Tengku Zafrul said Malaysia’s trade performance has also remained resilient, maintaining its growth momentum as trade data showed double digit growth for 16 consecutive months since February 2021.
“Following the systematic reopening of the economy, continued expansion of internal and external demand, and the reduction in unemployment, foreign investors appear to be more confident in Malaysia’s prospects.
“All these data, not to mention the return of traffic jams and packed eateries, suggest that our second quarter GDP numbers may be strong, which will further validate our policies that have placed Malaysia on the right track towards recovery,” he said.
However, he said Malaysia is also facing risks and challenges to recovery such as the rising global inflation as commodity prices continue to increase and supply chains disrupted due to the ongoing Russia-Ukraine conflict.
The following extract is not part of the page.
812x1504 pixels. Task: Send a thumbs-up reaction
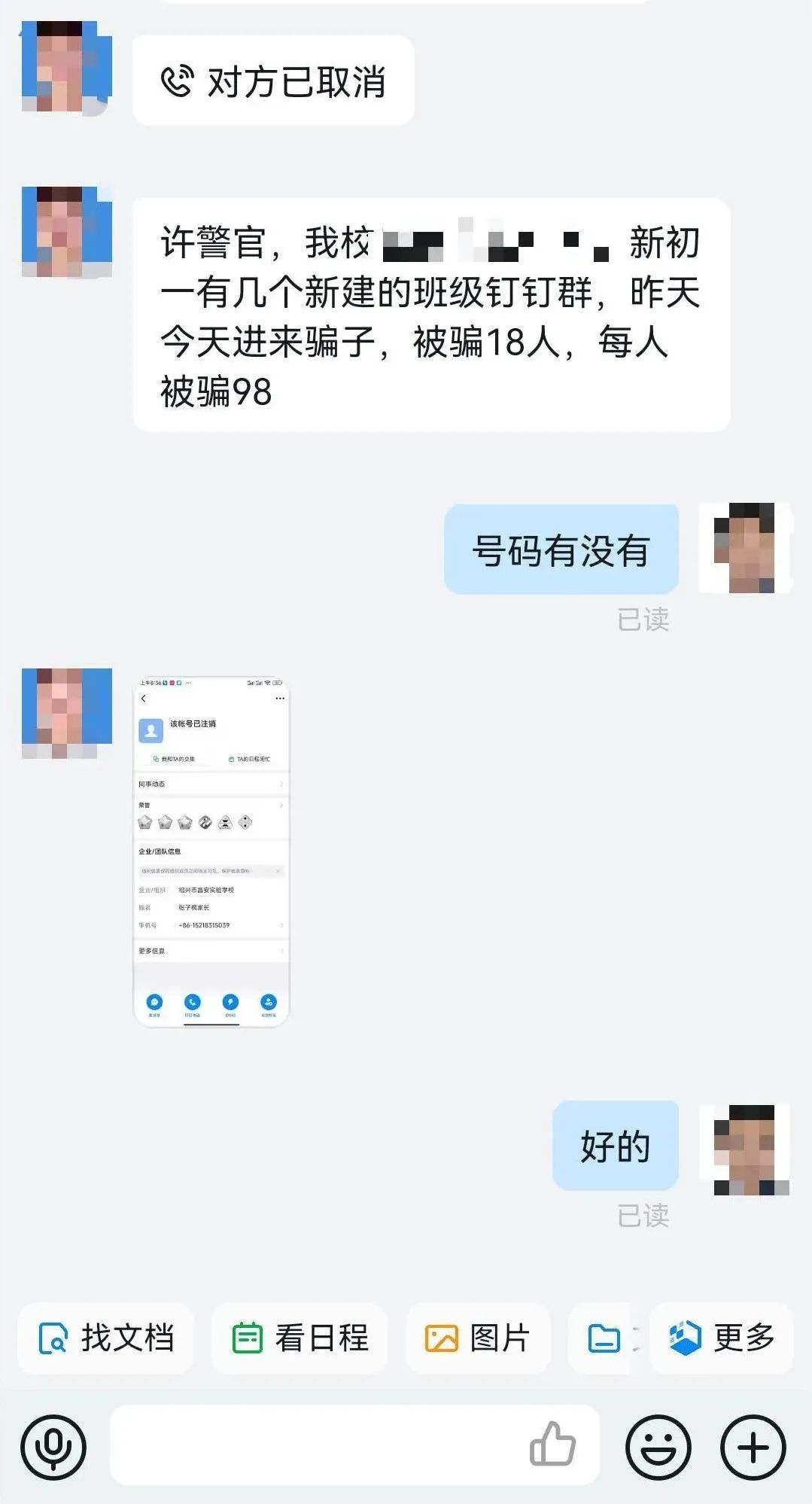pos(552,1444)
“Our inflation rate climbed to a one-year high of 3.4 per cent in June 2022, with food inflation in June at 6.1 per cent,” he said, adding that the government has managed to cushion the impact through subsidies and price caps on certain key goods.
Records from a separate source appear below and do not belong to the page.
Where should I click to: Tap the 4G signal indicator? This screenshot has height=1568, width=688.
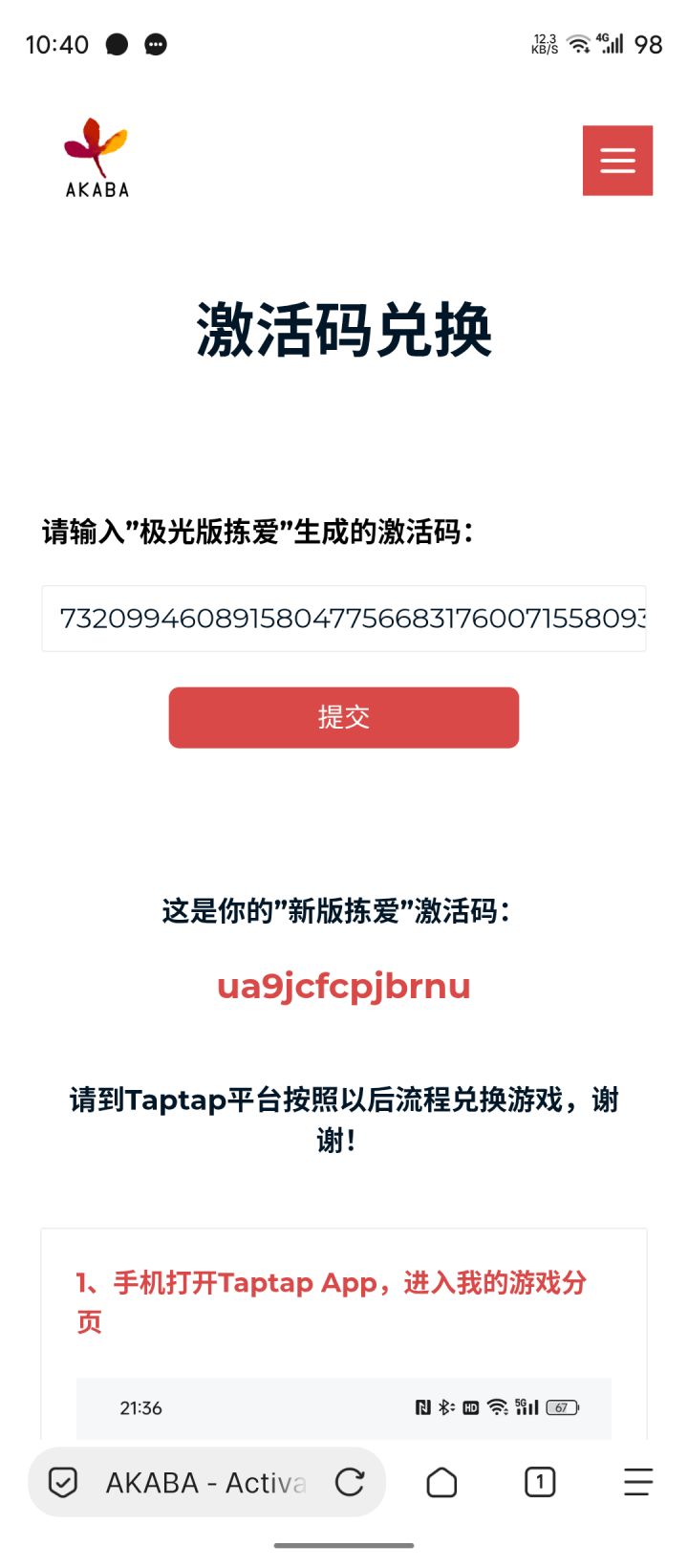(612, 44)
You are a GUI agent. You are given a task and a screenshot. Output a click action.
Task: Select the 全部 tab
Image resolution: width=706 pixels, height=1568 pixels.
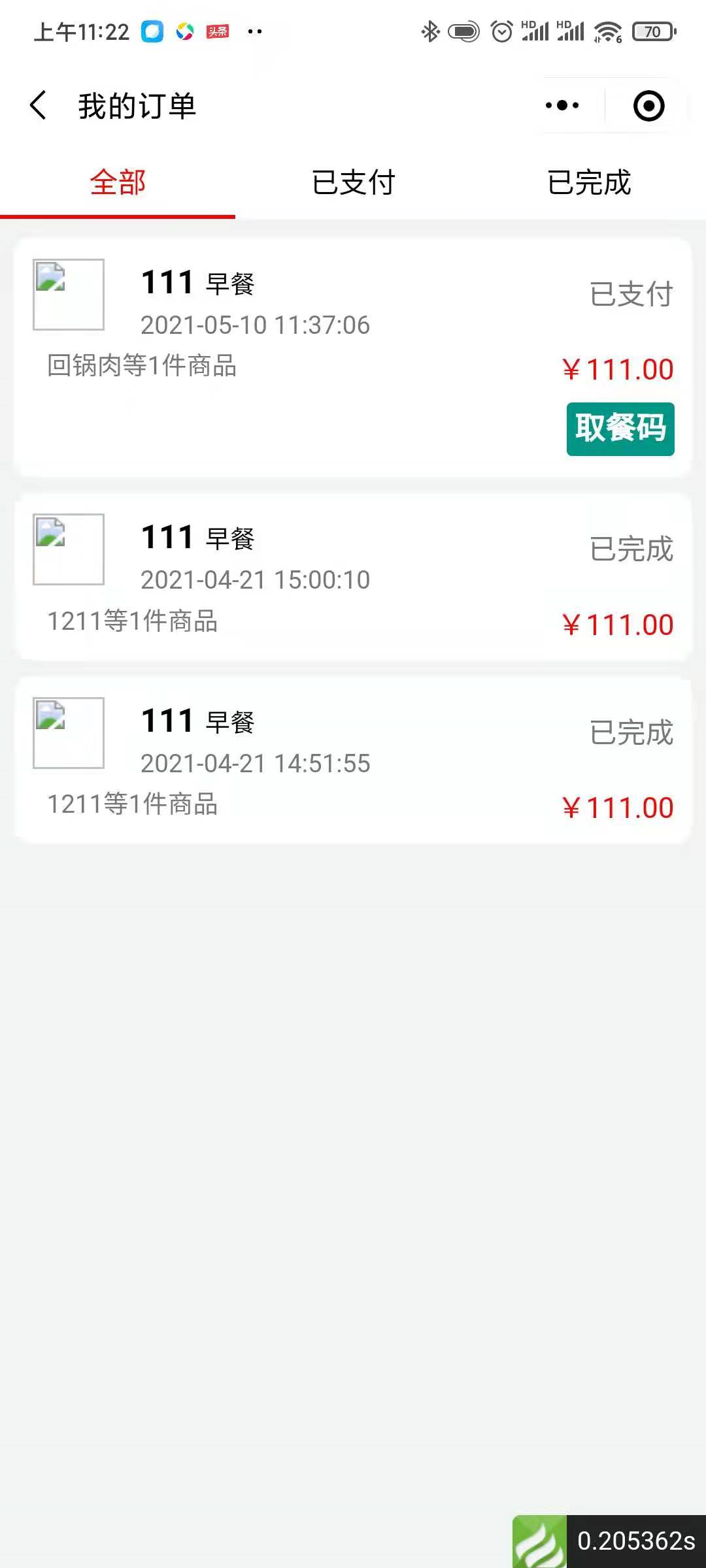coord(118,184)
Tengku Zafrul also noted that there is a slowdown in growth globally following the higher-than-expected inflation worldwide, especially in the United States and major European economies, which have triggered tighter monetary policies.
A slowdown in China’s economy, in part due to its zero Covid-19 policies, and the spillover impact from the Russian-Ukraine war are also adding to the uncertainty.
“The International Monetary Fund has already lowered its growth projection for Malaysia to 5.1 per cent from 5.6 per cent, which is below our official projections of 5.3 per cent to 6.3 per cent.
“At this point, we remain optimistic that we will be able to stick to our official projections,” he said.
The finance minister noted that the US Federal Reserve’s cumulative rate hike of 225 basis points in total thus far has weakened numerous currencies, including the ringgit.
“The risk of the US entering a recession, technical or not, makes the global outlook even bleaker,” he said.
Tengku Zafrul also stressed that the risk of new Covid-19 variants and sub-variants remains present and Malaysia, together with the rest of the world, must be ready for the next global pandemic and may need to focus more on preventive rather than curative measures.